Electoral processes are weakened by a party system dominated by powerful personalities rather than policy platforms. Where parties are perceived as pursuing the interests of their leaders rather than the people, the people are understandably distanced from the electoral process. A lack of dialogue between and within parties limits debate, and divergent views can lead to expulsion from the party. The African peer review mechanism has identified political patronage as a priority issue for Zambia. Too often in Zambia, party platforms are put forward in a two- to three-month period just prior to the elections, offering little space for consideration of policy options, inclusion of these issues into party manifestos, or dissemination of party platforms prior to the vote.

Once elected, leaders at the local and national level face considerable challenges. Local governments are heavily indebted and lack the resources to carry out their mandates even as key functions are devolved to them. In addition, local governments lack capacity to engage with national budgets—they need help demystifying the national budget, publicising it, and tracking expenditures in their areas. Given the current system, it is important to link local concerns to national policy; over time, making this connection will help to challenge the status quo wherein local governments receive funds from the center rather than informing the allocation of those funds based on grassroots concerns.

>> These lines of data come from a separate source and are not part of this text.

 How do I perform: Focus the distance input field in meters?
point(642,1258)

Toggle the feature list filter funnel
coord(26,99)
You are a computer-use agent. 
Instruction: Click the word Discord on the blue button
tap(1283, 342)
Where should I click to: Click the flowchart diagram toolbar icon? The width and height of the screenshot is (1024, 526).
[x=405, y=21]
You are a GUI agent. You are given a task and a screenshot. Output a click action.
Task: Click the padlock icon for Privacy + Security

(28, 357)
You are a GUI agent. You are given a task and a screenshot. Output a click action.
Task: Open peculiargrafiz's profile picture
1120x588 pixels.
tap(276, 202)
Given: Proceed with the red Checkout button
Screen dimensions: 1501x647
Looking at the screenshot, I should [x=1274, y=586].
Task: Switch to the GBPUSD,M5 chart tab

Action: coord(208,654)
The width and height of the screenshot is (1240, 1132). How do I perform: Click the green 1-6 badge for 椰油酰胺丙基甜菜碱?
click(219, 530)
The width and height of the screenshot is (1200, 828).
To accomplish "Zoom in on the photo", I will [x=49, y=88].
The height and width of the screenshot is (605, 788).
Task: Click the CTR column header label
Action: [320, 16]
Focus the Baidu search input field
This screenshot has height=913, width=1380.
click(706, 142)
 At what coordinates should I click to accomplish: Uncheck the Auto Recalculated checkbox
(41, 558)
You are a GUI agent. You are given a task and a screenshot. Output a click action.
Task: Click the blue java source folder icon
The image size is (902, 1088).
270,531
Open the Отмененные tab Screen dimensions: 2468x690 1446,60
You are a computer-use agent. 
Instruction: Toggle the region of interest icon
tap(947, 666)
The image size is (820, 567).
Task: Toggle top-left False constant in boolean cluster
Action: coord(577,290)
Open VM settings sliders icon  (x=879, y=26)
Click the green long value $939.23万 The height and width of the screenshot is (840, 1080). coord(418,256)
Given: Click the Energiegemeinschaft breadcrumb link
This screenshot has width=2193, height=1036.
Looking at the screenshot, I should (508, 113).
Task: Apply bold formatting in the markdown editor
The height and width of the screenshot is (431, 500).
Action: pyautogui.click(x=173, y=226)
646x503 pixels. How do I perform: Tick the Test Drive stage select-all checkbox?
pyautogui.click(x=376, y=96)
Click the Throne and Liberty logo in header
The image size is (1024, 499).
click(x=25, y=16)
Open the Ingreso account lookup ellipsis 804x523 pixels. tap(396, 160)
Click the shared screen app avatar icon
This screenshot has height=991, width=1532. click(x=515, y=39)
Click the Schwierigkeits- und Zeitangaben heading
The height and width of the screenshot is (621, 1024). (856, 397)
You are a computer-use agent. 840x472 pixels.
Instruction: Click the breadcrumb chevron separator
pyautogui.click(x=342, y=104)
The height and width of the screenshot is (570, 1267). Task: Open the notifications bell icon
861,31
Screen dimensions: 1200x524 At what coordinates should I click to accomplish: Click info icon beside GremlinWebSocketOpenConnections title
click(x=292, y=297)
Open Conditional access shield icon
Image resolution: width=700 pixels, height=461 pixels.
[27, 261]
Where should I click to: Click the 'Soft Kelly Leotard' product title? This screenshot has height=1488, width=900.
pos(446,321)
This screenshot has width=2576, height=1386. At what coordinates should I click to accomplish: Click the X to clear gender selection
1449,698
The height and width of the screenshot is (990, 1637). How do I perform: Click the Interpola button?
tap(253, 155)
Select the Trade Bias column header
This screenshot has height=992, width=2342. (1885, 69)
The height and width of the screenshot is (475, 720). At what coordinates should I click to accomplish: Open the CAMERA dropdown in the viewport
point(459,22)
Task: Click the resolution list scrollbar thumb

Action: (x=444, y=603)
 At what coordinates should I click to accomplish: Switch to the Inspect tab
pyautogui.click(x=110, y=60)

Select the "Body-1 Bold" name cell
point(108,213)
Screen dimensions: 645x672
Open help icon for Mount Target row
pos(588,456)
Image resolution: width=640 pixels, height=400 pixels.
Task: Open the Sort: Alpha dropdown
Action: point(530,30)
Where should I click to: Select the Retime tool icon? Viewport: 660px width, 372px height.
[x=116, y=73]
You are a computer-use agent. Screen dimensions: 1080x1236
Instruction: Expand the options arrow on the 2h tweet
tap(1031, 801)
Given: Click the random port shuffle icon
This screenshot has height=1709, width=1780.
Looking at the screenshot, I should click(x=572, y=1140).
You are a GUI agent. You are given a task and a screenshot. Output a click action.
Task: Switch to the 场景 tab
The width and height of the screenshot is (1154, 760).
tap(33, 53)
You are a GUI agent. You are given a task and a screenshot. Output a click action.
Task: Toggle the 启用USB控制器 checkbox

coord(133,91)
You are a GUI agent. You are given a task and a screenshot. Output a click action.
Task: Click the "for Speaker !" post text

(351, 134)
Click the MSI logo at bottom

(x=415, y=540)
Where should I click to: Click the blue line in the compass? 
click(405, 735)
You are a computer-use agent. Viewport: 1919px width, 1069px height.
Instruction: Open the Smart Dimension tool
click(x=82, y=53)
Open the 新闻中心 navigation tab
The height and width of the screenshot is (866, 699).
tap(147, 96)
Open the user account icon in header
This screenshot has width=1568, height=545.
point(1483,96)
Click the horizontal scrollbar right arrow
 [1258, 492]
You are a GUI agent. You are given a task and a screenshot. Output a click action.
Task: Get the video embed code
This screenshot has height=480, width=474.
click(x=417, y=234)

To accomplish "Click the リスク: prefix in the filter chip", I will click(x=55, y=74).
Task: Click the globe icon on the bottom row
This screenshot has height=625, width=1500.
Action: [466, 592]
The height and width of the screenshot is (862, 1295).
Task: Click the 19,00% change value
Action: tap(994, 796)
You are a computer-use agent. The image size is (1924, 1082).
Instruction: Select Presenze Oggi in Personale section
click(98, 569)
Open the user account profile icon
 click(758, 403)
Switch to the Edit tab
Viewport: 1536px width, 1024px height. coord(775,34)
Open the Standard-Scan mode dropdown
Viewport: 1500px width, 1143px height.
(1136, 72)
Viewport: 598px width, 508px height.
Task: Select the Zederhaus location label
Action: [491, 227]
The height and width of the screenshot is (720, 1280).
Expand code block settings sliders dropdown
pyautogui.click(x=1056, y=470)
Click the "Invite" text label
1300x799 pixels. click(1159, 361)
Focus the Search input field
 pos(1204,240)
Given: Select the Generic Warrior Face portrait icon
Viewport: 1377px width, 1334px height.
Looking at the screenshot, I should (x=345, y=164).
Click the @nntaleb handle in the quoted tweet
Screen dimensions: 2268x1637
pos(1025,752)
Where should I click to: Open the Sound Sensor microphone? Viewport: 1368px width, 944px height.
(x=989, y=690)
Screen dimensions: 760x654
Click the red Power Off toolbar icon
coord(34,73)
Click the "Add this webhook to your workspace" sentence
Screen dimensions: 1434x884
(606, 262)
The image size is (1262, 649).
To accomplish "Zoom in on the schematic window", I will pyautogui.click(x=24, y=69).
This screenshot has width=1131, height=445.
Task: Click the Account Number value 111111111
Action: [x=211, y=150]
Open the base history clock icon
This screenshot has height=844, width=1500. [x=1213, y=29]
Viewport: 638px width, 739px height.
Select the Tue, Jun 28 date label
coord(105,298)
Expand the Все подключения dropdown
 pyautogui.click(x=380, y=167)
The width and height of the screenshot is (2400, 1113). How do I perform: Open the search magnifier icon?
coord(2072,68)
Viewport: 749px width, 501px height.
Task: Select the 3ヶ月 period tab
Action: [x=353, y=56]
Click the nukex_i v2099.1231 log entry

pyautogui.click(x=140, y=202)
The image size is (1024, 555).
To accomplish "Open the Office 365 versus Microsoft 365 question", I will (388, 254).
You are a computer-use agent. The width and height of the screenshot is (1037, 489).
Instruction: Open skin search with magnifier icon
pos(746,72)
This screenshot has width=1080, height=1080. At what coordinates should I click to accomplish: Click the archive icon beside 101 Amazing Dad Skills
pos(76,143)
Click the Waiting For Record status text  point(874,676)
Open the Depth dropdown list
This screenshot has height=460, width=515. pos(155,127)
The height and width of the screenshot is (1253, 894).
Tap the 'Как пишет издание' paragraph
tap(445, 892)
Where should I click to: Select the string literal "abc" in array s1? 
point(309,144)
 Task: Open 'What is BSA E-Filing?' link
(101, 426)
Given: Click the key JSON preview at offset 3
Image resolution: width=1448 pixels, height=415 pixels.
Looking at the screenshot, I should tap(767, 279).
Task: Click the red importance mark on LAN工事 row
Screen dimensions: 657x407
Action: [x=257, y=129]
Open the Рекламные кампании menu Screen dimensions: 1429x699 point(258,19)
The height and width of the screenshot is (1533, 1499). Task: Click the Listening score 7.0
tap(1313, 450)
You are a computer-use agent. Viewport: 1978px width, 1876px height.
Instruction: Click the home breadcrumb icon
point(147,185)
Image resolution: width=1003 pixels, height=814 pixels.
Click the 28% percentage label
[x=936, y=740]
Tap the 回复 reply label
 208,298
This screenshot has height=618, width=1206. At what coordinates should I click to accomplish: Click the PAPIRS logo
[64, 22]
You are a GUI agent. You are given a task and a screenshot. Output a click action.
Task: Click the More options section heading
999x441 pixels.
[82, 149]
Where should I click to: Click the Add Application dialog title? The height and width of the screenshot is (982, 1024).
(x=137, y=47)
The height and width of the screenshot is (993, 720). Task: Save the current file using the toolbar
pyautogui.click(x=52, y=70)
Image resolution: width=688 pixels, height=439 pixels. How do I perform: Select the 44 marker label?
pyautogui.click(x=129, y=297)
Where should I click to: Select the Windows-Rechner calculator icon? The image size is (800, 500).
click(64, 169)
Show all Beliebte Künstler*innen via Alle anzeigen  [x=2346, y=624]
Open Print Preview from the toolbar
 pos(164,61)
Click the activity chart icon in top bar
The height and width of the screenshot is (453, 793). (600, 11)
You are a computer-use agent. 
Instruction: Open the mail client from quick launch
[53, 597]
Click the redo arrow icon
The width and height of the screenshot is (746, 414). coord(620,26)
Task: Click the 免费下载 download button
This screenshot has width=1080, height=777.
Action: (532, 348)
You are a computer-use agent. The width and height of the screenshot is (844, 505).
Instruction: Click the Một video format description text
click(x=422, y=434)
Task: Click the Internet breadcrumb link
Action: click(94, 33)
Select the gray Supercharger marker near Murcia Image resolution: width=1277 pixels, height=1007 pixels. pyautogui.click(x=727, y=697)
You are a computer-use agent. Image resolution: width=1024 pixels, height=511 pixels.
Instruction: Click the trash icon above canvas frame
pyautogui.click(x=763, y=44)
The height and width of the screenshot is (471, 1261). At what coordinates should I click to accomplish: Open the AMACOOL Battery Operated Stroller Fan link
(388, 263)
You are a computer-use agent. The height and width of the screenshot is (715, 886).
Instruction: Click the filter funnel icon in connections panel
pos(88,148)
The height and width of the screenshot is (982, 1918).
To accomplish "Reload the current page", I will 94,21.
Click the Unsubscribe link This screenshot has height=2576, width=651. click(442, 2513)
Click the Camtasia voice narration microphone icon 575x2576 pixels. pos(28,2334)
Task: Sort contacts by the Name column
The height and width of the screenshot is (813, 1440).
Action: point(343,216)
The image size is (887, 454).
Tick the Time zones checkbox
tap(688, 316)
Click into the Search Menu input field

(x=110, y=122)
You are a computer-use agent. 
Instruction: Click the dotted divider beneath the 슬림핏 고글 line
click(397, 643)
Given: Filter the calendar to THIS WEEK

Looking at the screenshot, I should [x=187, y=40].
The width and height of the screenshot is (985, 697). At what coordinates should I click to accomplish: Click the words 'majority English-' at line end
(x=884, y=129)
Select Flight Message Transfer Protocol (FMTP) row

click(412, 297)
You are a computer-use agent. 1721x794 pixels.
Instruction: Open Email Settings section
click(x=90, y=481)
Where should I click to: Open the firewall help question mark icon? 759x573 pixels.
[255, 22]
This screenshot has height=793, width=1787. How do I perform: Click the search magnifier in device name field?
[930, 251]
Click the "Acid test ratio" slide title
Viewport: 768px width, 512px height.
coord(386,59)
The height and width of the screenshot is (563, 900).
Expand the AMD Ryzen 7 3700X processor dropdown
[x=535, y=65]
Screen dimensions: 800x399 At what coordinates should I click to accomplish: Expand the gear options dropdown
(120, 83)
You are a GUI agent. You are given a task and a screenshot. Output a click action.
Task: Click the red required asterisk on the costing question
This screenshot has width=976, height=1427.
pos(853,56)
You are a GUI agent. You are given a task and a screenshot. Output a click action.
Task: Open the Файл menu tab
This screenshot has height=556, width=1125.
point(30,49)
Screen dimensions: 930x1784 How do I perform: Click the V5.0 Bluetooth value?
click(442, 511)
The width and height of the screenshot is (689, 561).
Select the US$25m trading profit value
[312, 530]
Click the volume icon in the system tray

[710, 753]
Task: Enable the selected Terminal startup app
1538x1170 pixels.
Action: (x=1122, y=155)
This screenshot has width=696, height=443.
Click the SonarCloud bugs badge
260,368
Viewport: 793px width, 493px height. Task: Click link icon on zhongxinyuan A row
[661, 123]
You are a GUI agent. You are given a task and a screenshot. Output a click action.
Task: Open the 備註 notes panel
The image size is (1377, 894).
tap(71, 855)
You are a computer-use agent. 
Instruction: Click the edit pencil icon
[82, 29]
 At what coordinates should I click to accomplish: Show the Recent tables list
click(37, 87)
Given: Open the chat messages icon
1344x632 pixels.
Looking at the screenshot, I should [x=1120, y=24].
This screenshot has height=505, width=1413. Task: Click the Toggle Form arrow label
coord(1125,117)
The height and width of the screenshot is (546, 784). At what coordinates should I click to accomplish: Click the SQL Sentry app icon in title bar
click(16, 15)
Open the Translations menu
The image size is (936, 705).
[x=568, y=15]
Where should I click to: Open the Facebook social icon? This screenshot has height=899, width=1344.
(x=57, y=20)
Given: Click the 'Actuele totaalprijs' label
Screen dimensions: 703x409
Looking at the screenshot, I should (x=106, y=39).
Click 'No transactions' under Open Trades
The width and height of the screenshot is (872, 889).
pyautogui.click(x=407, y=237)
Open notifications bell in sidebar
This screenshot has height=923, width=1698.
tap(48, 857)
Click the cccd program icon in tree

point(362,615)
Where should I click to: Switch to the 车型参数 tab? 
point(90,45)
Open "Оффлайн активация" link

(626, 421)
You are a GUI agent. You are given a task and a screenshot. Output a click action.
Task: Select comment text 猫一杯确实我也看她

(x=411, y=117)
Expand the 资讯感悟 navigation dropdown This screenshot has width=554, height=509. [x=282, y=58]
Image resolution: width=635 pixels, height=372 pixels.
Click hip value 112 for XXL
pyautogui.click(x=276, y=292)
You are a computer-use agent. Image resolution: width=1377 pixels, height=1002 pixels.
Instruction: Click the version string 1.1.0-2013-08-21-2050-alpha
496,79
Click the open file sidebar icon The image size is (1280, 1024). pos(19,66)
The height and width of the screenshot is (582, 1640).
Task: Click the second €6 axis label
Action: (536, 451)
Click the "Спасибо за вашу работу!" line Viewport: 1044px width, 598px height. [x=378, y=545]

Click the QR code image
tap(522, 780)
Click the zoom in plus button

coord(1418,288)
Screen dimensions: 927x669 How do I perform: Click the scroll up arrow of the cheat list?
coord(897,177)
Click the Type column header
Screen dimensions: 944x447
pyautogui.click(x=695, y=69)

Strengthening the constituency for change

Strengthening MPs’ constituency offices will enable people to have an entry point to their elected representative, and informing them about the role of these offices and the MPs will help them to exercise their rights more effectively. Currently, MPs resist going to their home provinces, in part because they often feel pressure to use their own personal funds to address their constituents’ problems. Constituency offices are typically underutilised and not well understood. Tools like the constituency relations toolkit, developed out of DAI’s work in Azerbaijan and Pakistan, help MPs track who they have helped, how many people they have helped, and the issues constituents are facing; complementary training helps them use that information to communicate back to the constituency what has been accomplished and to aggregate local data so that it is meaningful for national committee and oversight bodies. Combined with the parliamentary scorecard, such tools help MPs get credit for their work and hold them accountable for performance.

Improving the lives of Zambians—men, women, and girls—requires a fundamental shift in policy discourse, service provision, and political representation. There are pockets of good work going on in Zambia right now, but to truly disrupt the status quo, strong coalitions of committed actors will need to coalesce around integrated agendas for change.